Test Command: ${test_command}
Coverage Command: ${coverage_command}   # optional
Working Directory: ${working_directory}
Max Retry Iterations: ${max_retries}    # default: 3

## Methodology -- Systematic Validation

### Step 1: Run Everything
Execute: ${test_command}
Capture the full output. Do NOT stop at the first failure.

### Step 2: Analyze ALL Failures
For each failing test, determine:
- Is this a TEST BUG? (wrong assertion, outdated expectation)
- Is this an IMPLEMENTATION BUG? (code doesn't match spec)
- Is this an INTEGRATION ISSUE? (change broke adjacent module)

### Step 3: Fix One at a Time
Starting with the most fundamental issue:
1. Fix the single issue
2. Re-run the full test suite
3. Verify the fix didn't introduce new failures
4. Move to the next issue

### Step 4: Coverage Check (if coverage command provided)
Run: ${coverage_command}
Report coverage metrics in the output.

## Self-Healing Loop
If tests fail after your fixes:
- Iteration 1: Analyze and fix
- Iteration 2: Re-analyze remaining failures
- Iteration 3: Final attempt
- After ${max_retries} iterations: ESCALATE with full context

## Failure Categorization Rules
- TEST BUG: The test asserts the wrong thing. Fix the test.
- IMPLEMENTATION BUG: The code is wrong. Fix the implementation.
  Refer back to ${plan_artifact} for intended behavior.
- INTEGRATION ISSUE: The change broke something else. This may
  need to go back to Build for a broader fix.

## Constraints
- Run the FULL test suite first. Do not run partial tests.
- Analyze ALL failures before fixing any.
- Fix ONE issue at a time. Re-run after each fix.
- Never fix multiple issues in a single edit.
- Track every fix with file:line and category.
- Distinguish test bugs from implementation bugs.

## Output Format
Produce a Test Report in BOTH formats:

### JSON (for machine consumption):
{
  "status": "pass|fail",
  "total_tests": N,
  "passed": N, "failed": N, "skipped": N,
  "iterations": N,
  "fixes_applied": [{"file": "", "line": N, "category": "", "description": ""}],
  "coverage": {"statements": N, "branches": N, "functions": N, "lines": N},
  "escalation_needed": false,
  "escalation_reason": ""
}

### Markdown (for human review):
Summary table, fixes list, coverage table.
Role Assignment Template Variables Failure Categorization Self-Healing Protocol Dual Output Format

Best practices

Do

  • Run the full suite first, always
  • Categorize every failure before fixing
  • Fix one issue per iteration
  • Track all fixes with file:line and category
  • Generate both JSON and Markdown output

Don't

  • Stop at the first failure
  • Fix multiple issues at once
  • Skip the full re-run after each fix
  • Change test assertions just to make them pass
  • Run partial test suites

Self-healing loop

Run Tests All pass? YES Report NO Analyze Fix One re-run iter < max? NO ESCALATE

Retry limit: default 3, configurable via ${max_retries}.

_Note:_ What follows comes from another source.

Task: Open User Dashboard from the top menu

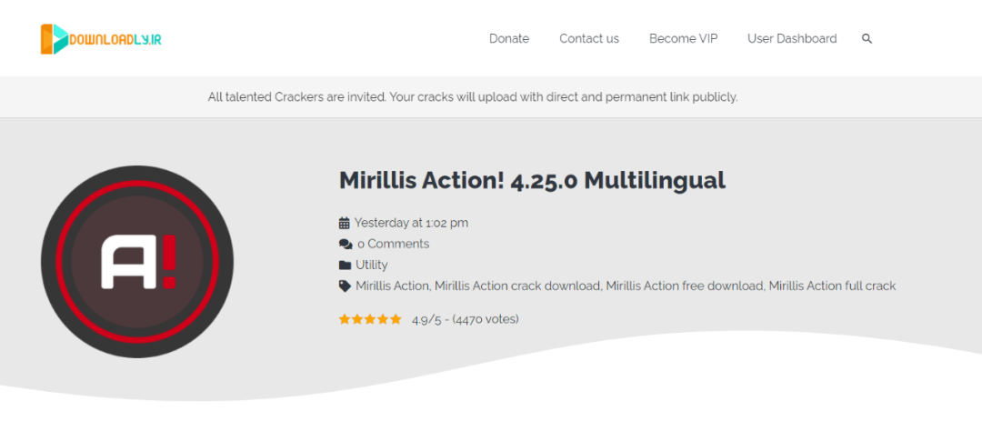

Escalation: after max retries, produce a full report with escalation_needed: true, include all attempted fixes, remaining failures, and suggested root causes for human review.

Nuances

"Analyze all failures first" prevents cascading fix attempts

Often, 5 test failures share one root cause. Fixing that root cause resolves all 5. Fixing them individually wastes iterations and can introduce new issues.

Test bugs vs. implementation bugs

The agent must distinguish between "the test is wrong" and "the code is wrong." Without this distinction, agents default to weakening assertions until tests pass, which defeats the point.

Integration issues are special

If a change in auth/login.ts breaks a test in billing/invoice.ts, that is an integration issue. It may require going back to Build for a broader fix rather than patching in Test.

Coverage is advisory, not blocking

Coverage metrics are reported but do not fail the phase by default. Teams can configure coverage thresholds as quality gates to make them blocking.